CONSIGNE À SUIVRE. Recopiez à l'identique le passage allant de la ligne qui contient « Select the $73.600 Galería final price » jusqu'à celle qui contient « pyautogui.click(x=177, y=11) », ces deux lignes comprises. Ne reproduisez pas les images dans votre réponse.
==========
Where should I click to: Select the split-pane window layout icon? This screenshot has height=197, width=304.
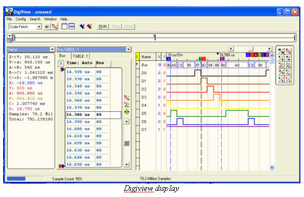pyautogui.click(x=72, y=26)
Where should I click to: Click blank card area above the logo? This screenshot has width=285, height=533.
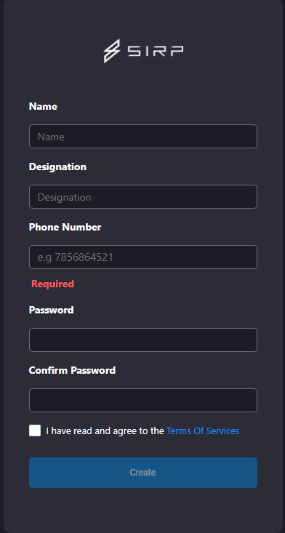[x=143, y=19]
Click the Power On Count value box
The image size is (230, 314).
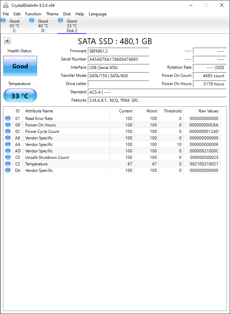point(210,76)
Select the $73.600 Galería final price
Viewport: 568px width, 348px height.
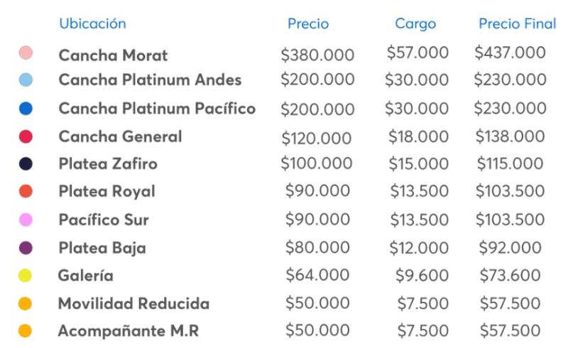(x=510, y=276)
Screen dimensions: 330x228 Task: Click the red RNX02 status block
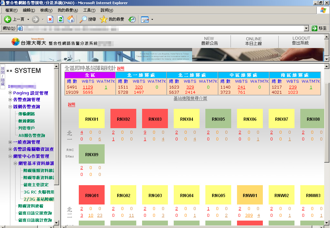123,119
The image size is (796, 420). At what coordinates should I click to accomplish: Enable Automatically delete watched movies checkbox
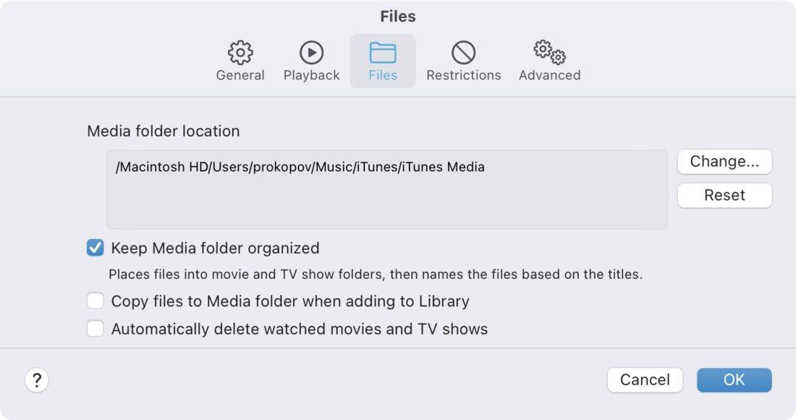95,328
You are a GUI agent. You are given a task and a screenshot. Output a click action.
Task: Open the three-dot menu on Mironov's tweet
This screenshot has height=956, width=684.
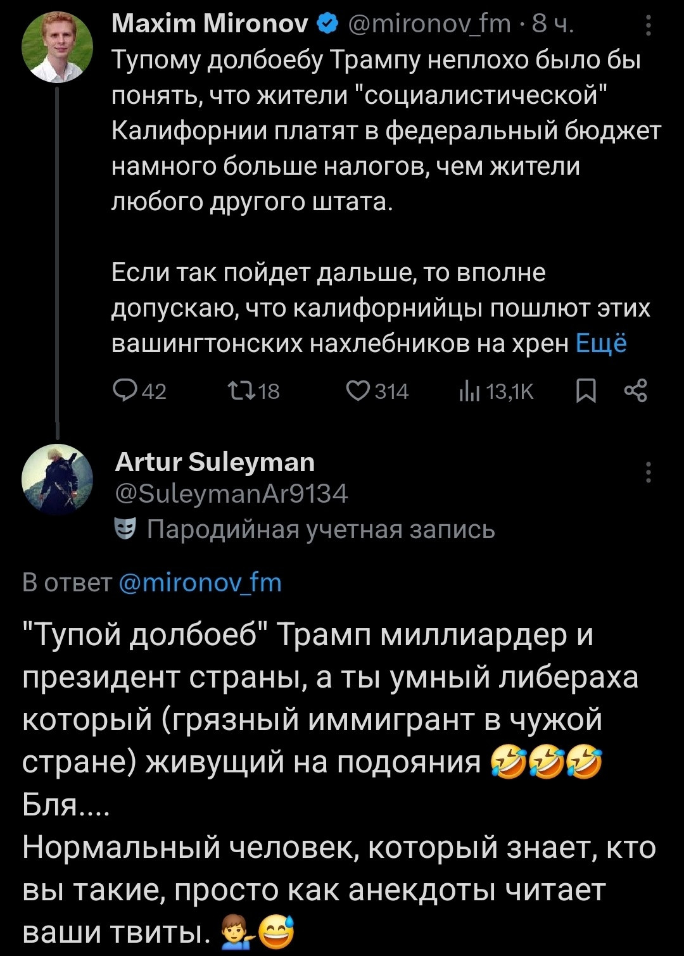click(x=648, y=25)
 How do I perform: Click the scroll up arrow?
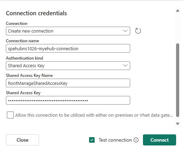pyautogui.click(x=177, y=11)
==========
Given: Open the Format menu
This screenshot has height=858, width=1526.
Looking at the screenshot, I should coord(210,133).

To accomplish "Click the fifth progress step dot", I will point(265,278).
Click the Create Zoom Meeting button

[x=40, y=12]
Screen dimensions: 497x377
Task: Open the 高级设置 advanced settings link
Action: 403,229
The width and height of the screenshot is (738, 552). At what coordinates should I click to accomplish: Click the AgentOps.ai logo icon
==========
BONNE RÉPONSE.
Select the $73.600 Galería final price
Viewport: 568px width, 348px height.
(x=510, y=276)
Screen dimensions: 330x228 Task: Click the red RNX02 status block
123,119
The image size is (796, 420). At what coordinates should I click to accomplish: Enable Automatically delete watched movies checkbox
95,328
You are a GUI agent. You are given a task and a screenshot. Output a click action.
Task: Open the three-dot menu on Mironov's tweet
This screenshot has height=956, width=684.
click(x=648, y=25)
 How do I perform: Click the scroll up arrow?
pyautogui.click(x=177, y=11)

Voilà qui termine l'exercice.